LA VIE DES IDÉES
De la tragicomédie des présidentielles à l’assaut sur le Capitole en passant par les émeutes raciales et le Covid-19, les États-Unis apparaissent aujourd’hui comme la grande nation malade de l’Occident. L’enquête des deux économistes – dont nous vous proposons un extrait – délivre l’une des clés de ce mal-être.
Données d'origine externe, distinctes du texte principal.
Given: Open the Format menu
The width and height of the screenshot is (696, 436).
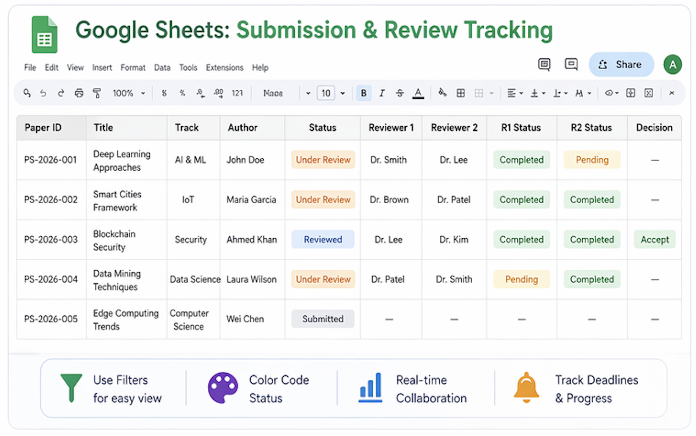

Parmi tous les chiffres donnés en fin d’année dernière à titre récapitulatif, il en est un particulièrement étonnant : alors qu’elle rôdait en 1960 autour de 35 ans, l’espérance de vie en bonne santé des Chinois dépasse désormais celle des Américains ! L’écart ne tient certes qu’à quelques mois – 68,7 ans en Chine contre 68,5 pour les bébés américains – et l’espérance de vie globale reste supérieure aux États-Unis (78,6 ans contre 76,5 en Chine), mais la tendance est là. Et ce ne sont pas les 400 000 morts du Covid-19 qui risquent de l’inverser. De fait, le ralentissement de la progression de l’espérance de vie outreAtlantique – de 2014 à 2017, elle a même connu, du jamais-vu jusqu’alors, trois années consécutives de baisse ! – date de la fin de la décennie 1990. Cela fait des États-Unis le pays « développé » à l’espérance de vie à la naissance la plus basse, avec un retard de plus de cinq ans sur le Japon (84,1 ans) et de près de quatre sur la France (82,5 ans). LA DÉSINTÉGRATION D’UN RÊVE
Il ne faudrait pourtant pas tirer de ces chiffres des conclusions trop hâtives sur la santé de tous les Américains. La stagnation de l’espérance de vie aux États-Unis vient en effet de certains d’entre eux, les Blancs non hispaniques âgés de 45 à 54 ans. Dans cette période de « milieu de vie » qui correspond en général au maximum du bien-être matériel, on note dans cette population, depuis le début du troisième millénaire, une explosion dramatique des décès non accidentels. Ceux-ci sont de trois ordres : les suicides, les overdoses de drogue ou de médicaments et les cirrhoses dues à l’alcoolisme. Ce sont ces types de morts que les économistes américains Anne Case et Angus Deaton, qui forment à la ville un couple, ont regroupés sous l’expression qui a fait florès après la première parution de leur livre, Deaths of Despair and the Future of Capitalism, en mars 2020, de « morts de désespoir ». Et ils ont cherché à la fois à en établir le constat le plus précis (comme on peut le lire dans l’extrait ci-après) et les causes possibles, à la manière d’une enquête sur la désintégration du rêve américain.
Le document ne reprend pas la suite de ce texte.